There has been some speculation in the professional services world that HMRC will look at whether input tax should be apportioned under partial exemption where professional services firms earn interest on the sums held in client accounts.

In the past, HMRC has treated the interest as “incidental” to any supply on the basis that it is passively earned. However, with the increased interest rates, the amounts earned on client account monies is becoming larger and we have heard of HMRC claiming that the quantum means that the interest income is no longer incidental but is an exempt supply, leading to potential disallowance of input tax under the partial exemption rules.
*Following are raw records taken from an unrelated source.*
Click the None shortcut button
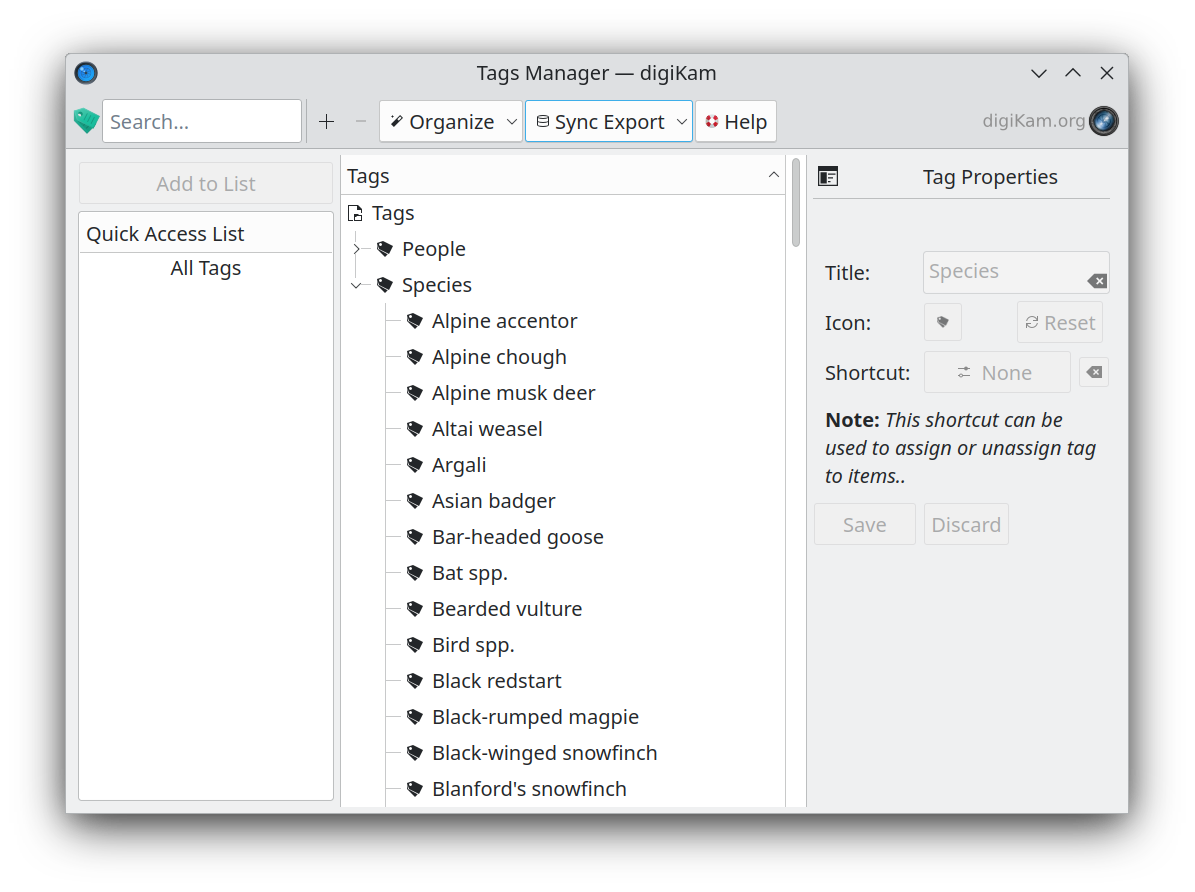 tap(996, 373)
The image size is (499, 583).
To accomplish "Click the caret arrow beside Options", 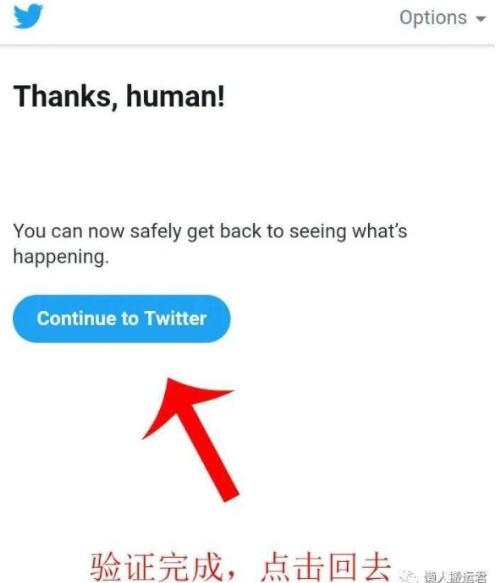I will coord(481,18).
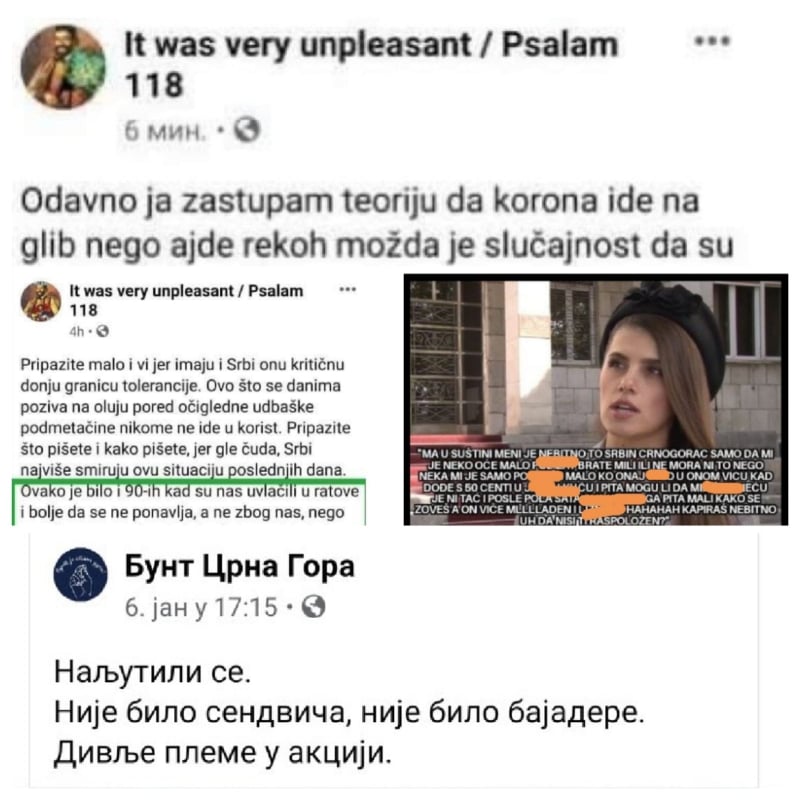Open the large round profile picture at top

click(63, 67)
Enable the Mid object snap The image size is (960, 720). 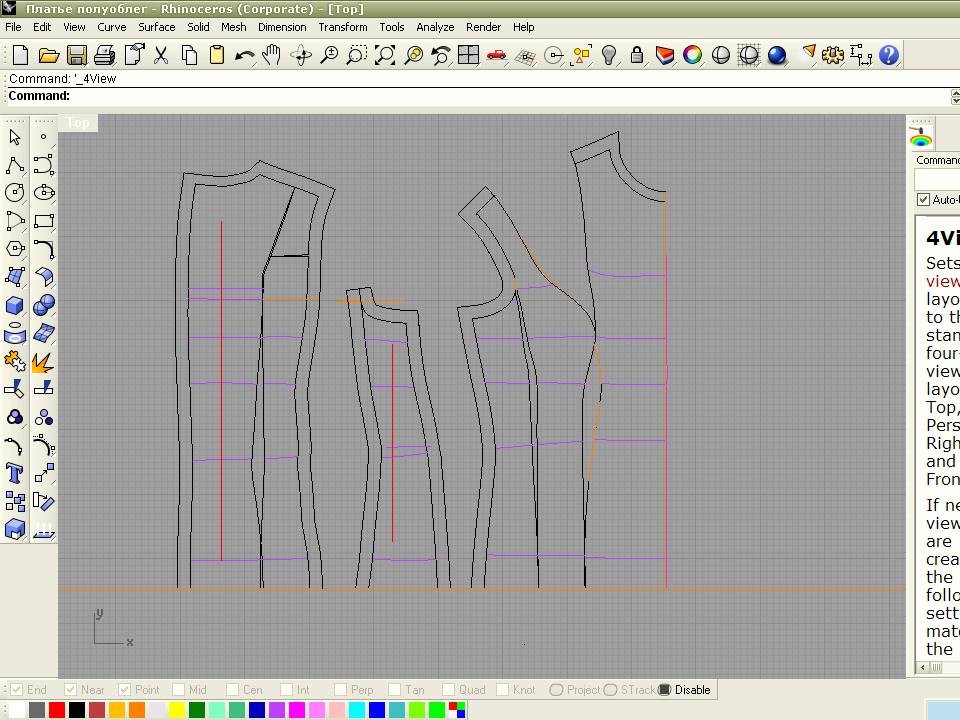tap(179, 690)
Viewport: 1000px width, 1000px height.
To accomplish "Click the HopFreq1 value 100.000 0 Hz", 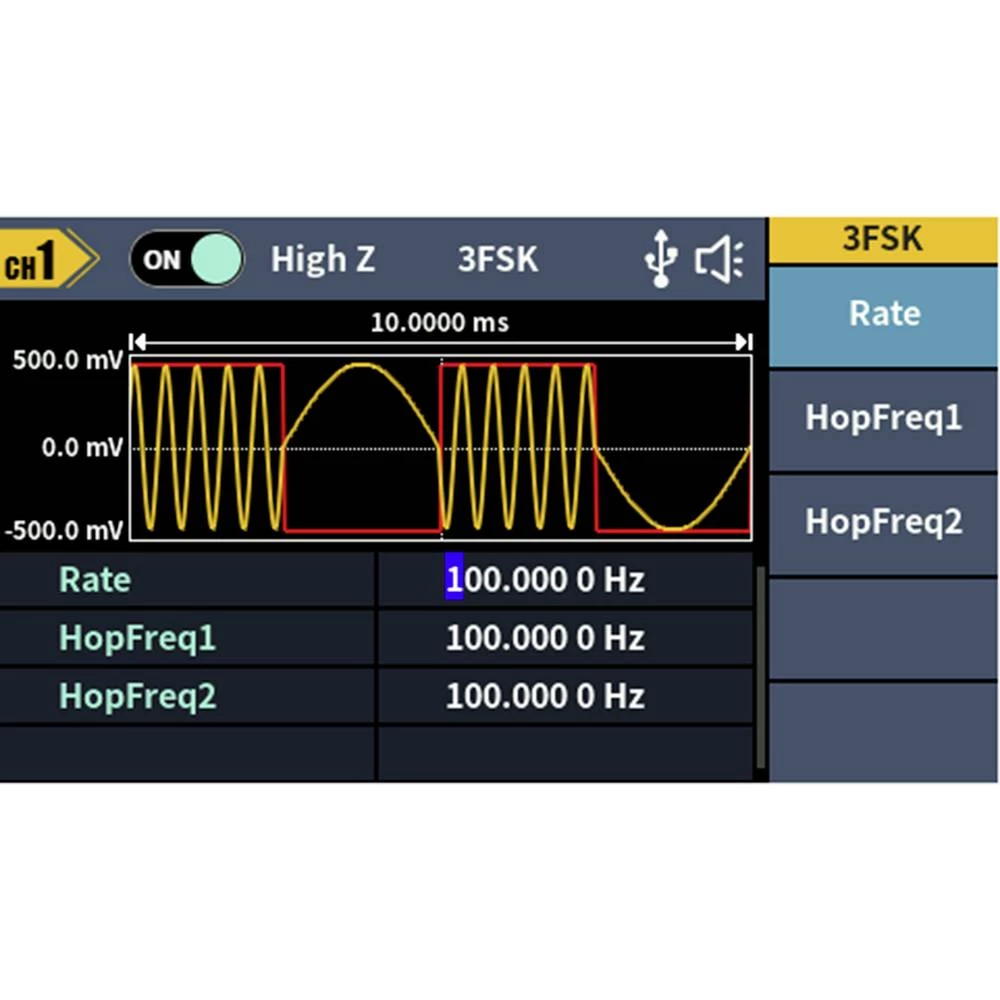I will point(545,638).
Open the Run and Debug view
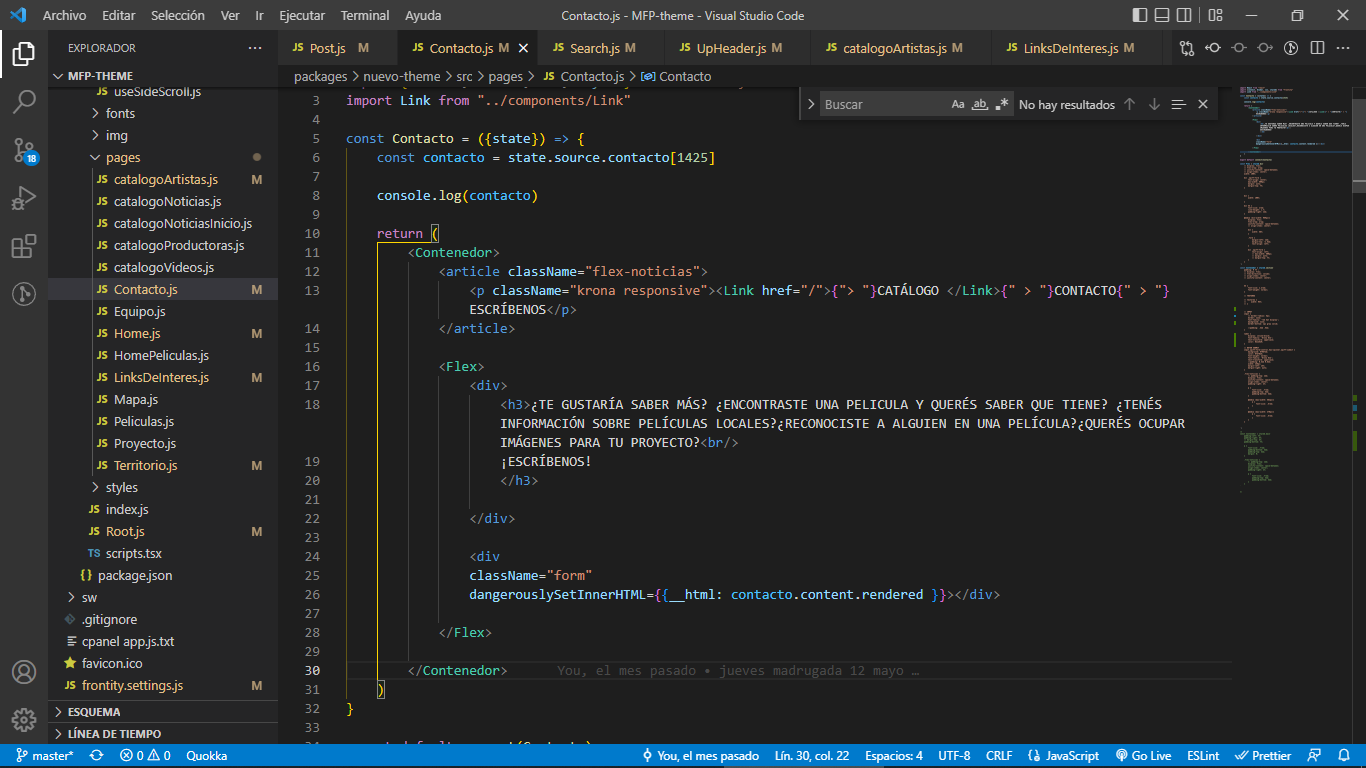Viewport: 1366px width, 768px height. coord(24,198)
Case law does not support this and neither does HMRC’s own internal guidance. If there are no resources allocated to actively managing the interest income (e.g. continuously moving monies to achieve the best interest rate), the interest is still passively earned, despite the quantum. However, if the amount a large proportion of your income (e.g. 20-30%), it does suggest that there is some degree of management beyond the typical interest rate that can be obtained from a bank.

Please do not hesitate to contact us if you would like some advice on whether your client account might cause you issues from a VAT recovery perspective.

Do you need extra information?

Ruth Corkin; Principal at Hillier Hopkins - VAT and Indirect Tax Advisory

Ruth has been involved with VAT and indirect taxes for over 35 years and sits on a number of advisory committees and boards. She is well known in the VAT world and is the proud author of many articles and technical works.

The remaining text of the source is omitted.